TRY IT: Retype exactly the lines below, starting with the line that contains "Task: Click the left AirPod earbud image" and ending with the last line; leave out any pictures.

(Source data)
:::

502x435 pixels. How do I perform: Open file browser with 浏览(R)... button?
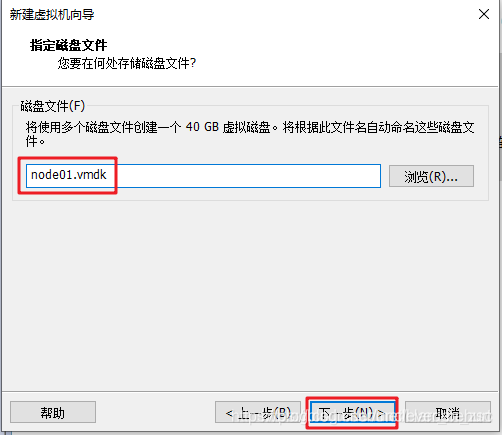(x=431, y=176)
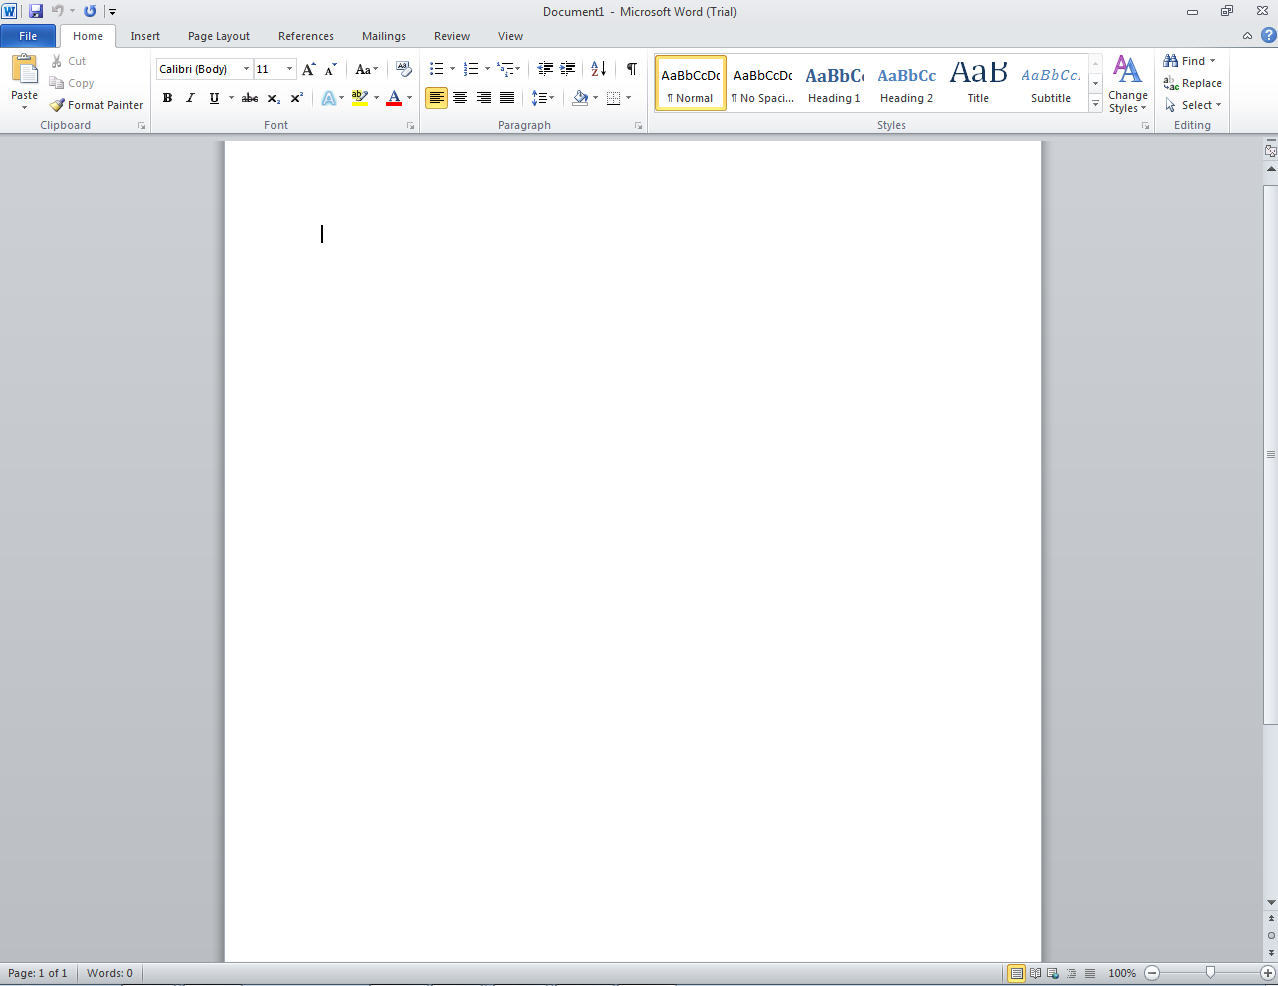Viewport: 1278px width, 986px height.
Task: Click the Words count in status bar
Action: tap(110, 973)
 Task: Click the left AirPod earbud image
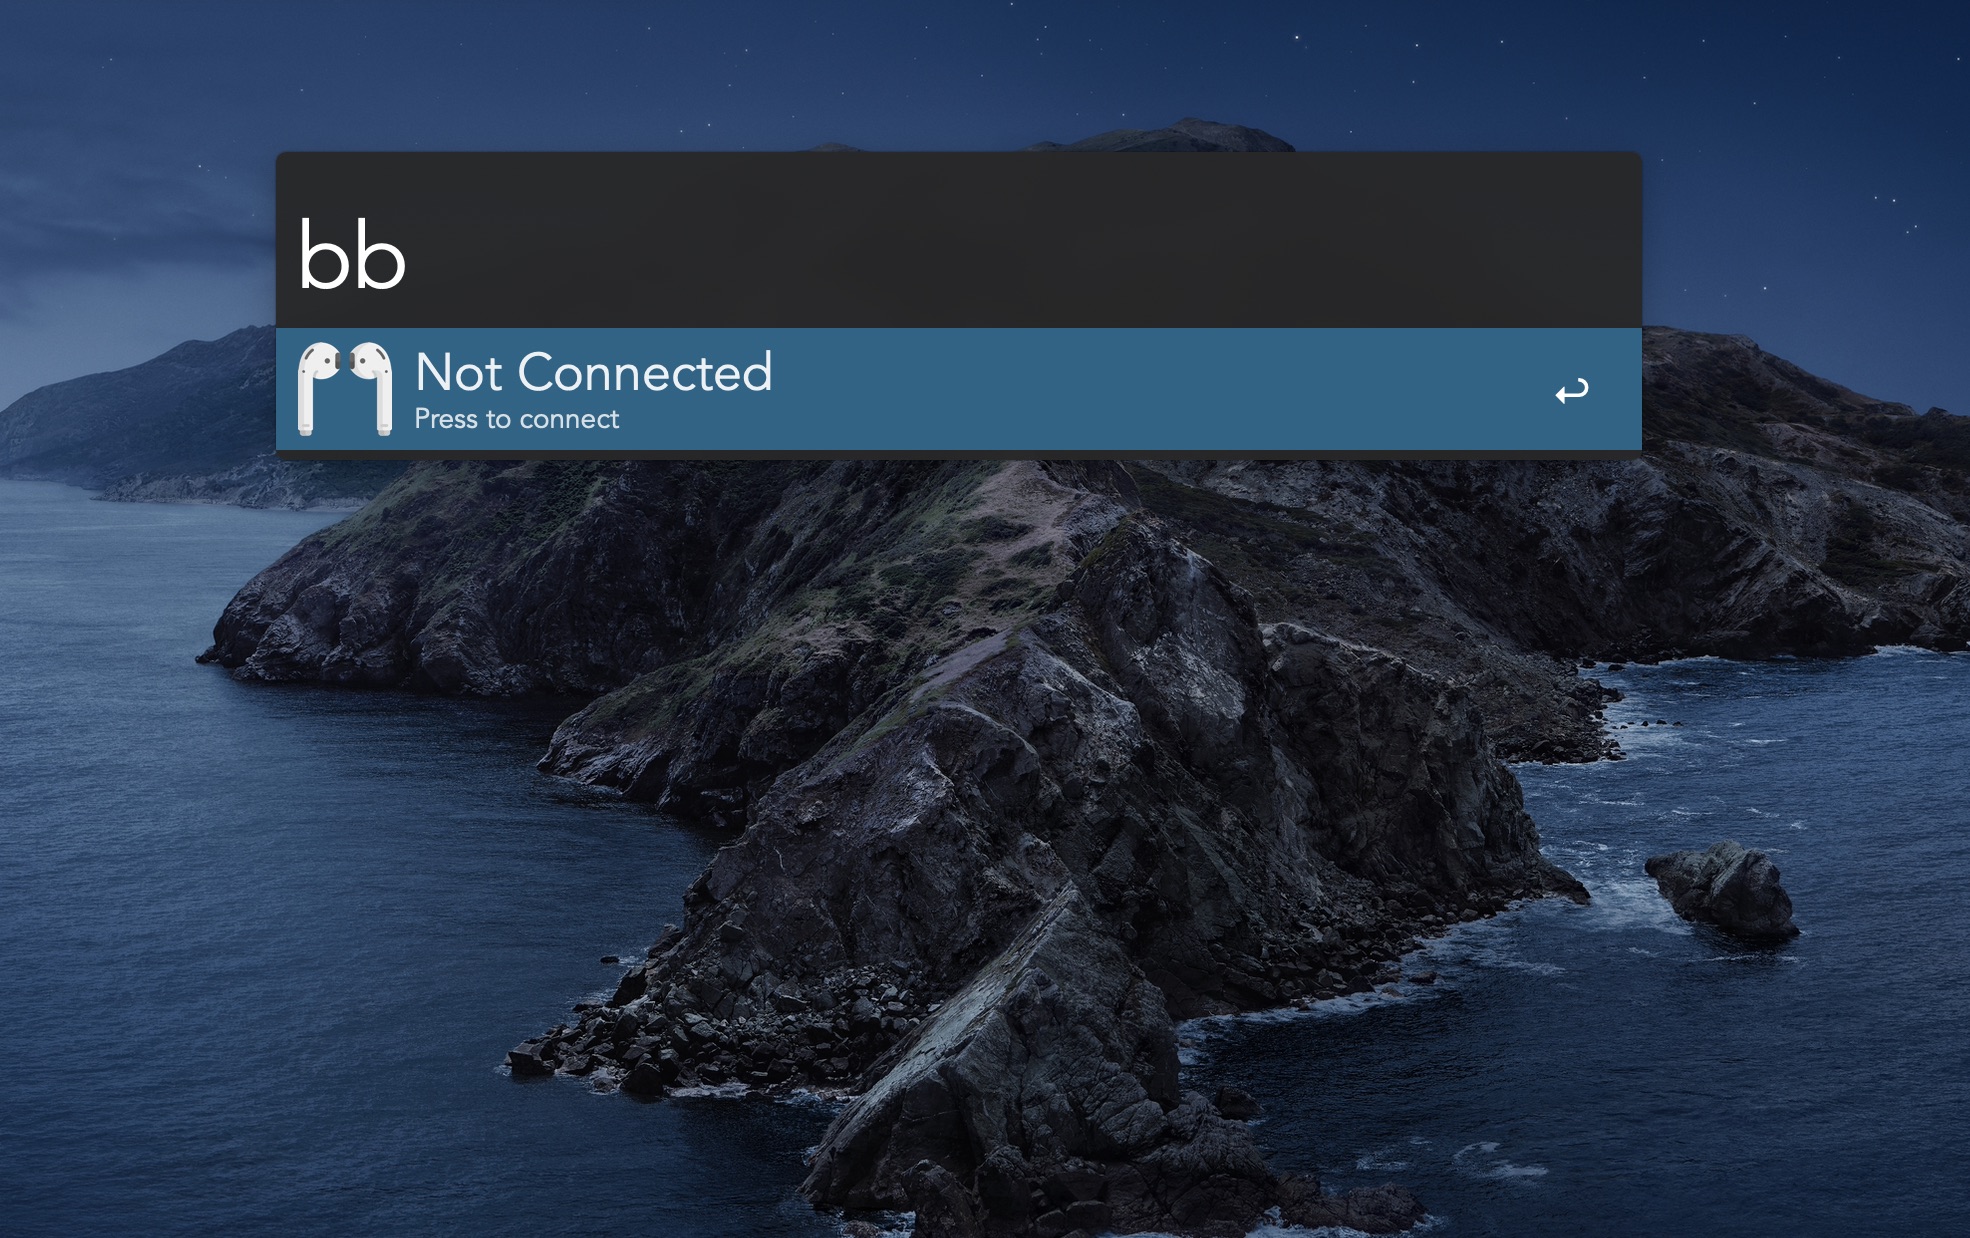pos(319,389)
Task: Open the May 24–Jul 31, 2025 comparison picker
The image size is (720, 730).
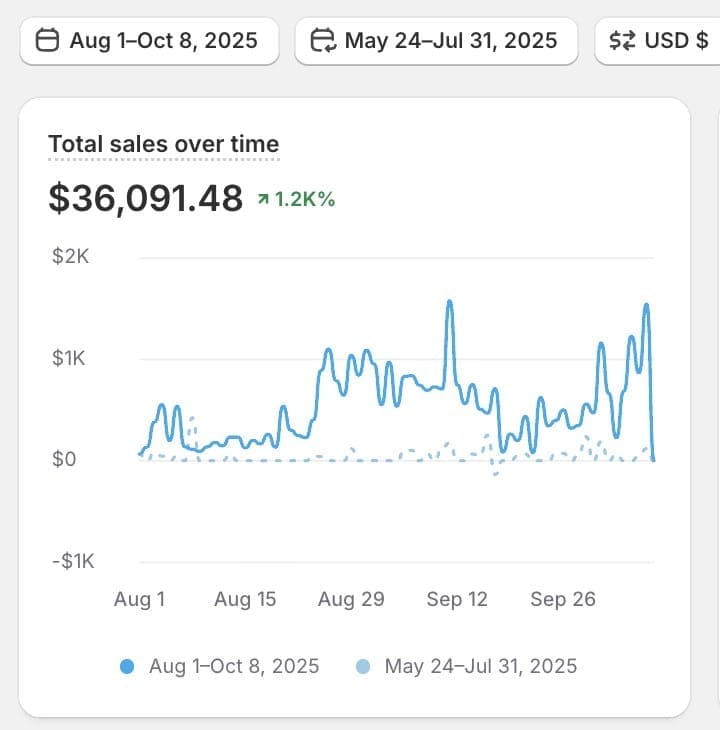Action: [436, 41]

:::

OUTPUT BELOW:
 Task: Click the left AirPod earbud image
pos(319,389)
Task: Open the May 24–Jul 31, 2025 comparison picker
The image size is (720, 730).
Action: [436, 41]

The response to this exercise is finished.